Work order: Below are some entries. Copy each line in them that holds "circle".

Input material:

▽

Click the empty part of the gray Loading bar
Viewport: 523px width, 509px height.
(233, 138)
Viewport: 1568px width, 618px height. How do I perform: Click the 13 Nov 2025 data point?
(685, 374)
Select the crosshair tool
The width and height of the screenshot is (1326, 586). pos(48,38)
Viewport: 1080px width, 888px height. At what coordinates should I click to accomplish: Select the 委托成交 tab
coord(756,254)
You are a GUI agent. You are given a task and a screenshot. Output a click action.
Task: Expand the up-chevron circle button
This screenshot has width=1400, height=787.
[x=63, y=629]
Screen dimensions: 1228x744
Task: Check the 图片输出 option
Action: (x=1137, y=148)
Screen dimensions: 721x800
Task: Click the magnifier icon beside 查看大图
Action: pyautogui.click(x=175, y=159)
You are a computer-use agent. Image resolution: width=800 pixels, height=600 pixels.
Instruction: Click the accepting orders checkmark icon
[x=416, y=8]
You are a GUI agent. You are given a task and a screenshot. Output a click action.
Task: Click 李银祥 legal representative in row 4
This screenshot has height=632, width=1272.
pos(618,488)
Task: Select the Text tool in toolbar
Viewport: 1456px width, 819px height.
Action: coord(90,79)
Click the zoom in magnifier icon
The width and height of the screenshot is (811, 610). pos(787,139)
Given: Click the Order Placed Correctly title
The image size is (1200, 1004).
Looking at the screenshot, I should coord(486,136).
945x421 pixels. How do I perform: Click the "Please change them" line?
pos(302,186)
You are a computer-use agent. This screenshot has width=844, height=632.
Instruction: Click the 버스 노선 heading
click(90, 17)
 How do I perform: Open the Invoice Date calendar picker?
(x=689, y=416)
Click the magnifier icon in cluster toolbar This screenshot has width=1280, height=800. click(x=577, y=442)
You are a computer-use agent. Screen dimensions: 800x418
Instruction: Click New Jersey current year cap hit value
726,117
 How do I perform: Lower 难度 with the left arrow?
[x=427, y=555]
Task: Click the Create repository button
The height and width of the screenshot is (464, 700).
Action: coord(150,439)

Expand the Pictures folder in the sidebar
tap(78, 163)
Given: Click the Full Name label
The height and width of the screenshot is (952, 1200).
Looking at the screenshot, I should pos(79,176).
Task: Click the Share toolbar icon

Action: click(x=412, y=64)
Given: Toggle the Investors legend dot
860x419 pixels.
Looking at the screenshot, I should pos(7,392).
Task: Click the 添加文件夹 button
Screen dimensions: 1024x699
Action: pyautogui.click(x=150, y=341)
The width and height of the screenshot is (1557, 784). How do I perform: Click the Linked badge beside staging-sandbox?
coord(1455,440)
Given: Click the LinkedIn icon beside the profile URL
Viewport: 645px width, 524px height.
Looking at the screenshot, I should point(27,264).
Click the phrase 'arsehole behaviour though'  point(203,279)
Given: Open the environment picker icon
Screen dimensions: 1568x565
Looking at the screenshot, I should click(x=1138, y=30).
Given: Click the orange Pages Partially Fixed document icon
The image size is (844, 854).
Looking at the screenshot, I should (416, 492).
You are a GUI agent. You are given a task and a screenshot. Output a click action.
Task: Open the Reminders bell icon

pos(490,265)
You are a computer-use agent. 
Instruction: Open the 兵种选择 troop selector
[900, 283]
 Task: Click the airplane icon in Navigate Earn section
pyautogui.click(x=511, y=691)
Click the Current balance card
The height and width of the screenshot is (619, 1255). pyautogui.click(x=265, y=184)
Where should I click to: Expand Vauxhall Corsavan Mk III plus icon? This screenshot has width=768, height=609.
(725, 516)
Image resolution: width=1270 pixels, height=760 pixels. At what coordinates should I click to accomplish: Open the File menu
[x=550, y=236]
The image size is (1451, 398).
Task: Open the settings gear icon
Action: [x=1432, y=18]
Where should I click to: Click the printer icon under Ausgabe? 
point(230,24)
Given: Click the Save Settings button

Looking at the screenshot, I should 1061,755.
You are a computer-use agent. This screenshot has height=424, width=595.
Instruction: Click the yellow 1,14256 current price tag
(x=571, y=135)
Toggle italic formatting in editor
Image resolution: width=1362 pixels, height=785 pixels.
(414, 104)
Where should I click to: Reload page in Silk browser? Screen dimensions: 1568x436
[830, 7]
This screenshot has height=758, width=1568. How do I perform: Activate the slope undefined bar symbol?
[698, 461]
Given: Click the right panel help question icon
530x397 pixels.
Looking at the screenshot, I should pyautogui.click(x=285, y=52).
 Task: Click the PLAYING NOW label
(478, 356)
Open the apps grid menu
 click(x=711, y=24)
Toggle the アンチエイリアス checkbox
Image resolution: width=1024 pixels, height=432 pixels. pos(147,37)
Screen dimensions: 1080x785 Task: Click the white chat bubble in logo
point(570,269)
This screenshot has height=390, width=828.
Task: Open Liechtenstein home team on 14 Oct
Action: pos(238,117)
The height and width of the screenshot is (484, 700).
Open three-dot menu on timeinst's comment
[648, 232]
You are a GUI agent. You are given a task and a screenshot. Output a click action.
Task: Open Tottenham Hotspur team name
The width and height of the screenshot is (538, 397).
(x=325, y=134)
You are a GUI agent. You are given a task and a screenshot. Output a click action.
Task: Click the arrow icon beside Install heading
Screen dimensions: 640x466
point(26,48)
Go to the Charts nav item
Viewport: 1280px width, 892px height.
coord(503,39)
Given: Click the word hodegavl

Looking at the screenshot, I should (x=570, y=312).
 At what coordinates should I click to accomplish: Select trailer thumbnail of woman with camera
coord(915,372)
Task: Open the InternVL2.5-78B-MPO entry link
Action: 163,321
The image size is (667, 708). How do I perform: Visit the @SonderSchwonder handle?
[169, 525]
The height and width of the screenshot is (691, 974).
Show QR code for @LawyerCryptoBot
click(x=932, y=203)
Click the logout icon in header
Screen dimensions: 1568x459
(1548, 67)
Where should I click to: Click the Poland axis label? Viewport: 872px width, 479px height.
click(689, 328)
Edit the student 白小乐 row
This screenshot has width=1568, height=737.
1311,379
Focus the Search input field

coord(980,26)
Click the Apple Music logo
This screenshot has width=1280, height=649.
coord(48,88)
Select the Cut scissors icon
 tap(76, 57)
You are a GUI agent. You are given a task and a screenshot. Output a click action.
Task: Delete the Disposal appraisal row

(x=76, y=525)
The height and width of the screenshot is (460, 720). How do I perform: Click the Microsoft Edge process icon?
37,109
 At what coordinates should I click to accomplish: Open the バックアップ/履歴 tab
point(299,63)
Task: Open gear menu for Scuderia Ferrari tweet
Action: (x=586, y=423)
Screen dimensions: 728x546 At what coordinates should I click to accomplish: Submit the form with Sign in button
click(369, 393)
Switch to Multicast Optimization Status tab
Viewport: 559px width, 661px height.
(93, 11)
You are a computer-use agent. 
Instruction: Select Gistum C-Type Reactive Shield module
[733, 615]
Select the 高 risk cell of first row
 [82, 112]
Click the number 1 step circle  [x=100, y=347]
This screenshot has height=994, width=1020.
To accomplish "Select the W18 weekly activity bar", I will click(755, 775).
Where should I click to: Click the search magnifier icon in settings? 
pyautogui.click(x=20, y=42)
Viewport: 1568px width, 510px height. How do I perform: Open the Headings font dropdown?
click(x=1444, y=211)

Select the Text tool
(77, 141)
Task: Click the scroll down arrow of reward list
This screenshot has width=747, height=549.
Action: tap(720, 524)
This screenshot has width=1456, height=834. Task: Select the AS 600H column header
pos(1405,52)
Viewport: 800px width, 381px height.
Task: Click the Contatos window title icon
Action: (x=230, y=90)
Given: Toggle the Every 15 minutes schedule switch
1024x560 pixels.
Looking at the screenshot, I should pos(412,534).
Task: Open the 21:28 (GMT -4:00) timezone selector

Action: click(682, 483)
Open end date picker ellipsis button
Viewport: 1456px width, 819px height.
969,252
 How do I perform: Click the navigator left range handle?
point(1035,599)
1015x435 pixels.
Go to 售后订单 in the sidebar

△

Answer to the problem:
Task: Expand the up-chevron circle button
Click the number 1 step circle  [x=100, y=347]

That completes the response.